I was barred as well from photography at a posh resort in Bali that I driven for two hours to reach. The argument again was that the resort allowed use only of its own "approved" images. This helps build a desirable brand apparently, no matter the journalist is ready to set his hair on fire and trash the place in the next cover story.
Shopping malls are notorious for this sort of boorish behaviour. Walk into any glitzy place and the outstretched palm of a security guard will loom before your lens like an unwelcome solar eclipse, and nary a Marilyn Monroe in sight, just some deshabille mannequin missing a head.
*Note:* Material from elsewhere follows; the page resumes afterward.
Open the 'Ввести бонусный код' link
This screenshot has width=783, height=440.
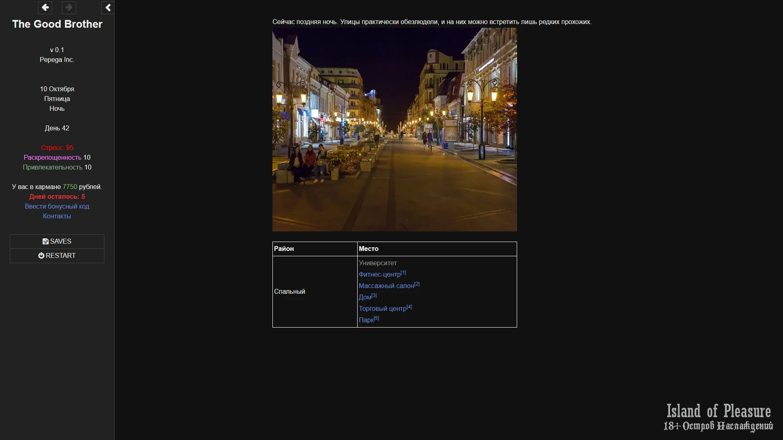pos(57,207)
Stopping passersby from snapping fashion pictures supposedly protects the designer label's integrity. After all, if you take a picture of a new summer dress, you could just as easily take it to China to get an identical set stitched for a fraction of the price. Yet the same dresses on display at high-end stores around Asia can be viewed from every angle and often worn in 3D online and they scream out from catalogues and brochures everywhere. So what's the secret?
In January 2012 the Dolce & Gabbana store in Tsim Sha Tsui provoked a huge protest rally outside its doors after stopping local Hongkongers from photographing the store – from the street.
It is ironic that the "hospitality" industry – a people business – and PR has grown ever more removed from its customers, throwing up obstacles to information and access. PR managers seem determined to "protect" their brand by imparting no information of value and preventing anyone from seeking ideas and inspiration afresh. Online it is impossible to find the hotel manager's name or e-mail or telephone number. Managers hide in supreme anonymity behind the Web. Sofitel is a welcome exception with an upfront list on every website letting people know exactly who is in charge. This is how it should be. It is time to bring hospitality and hospitability back into the hotel business. Show your faces people. Talk with customers. And, dagnabbit, stop glaring at cameras.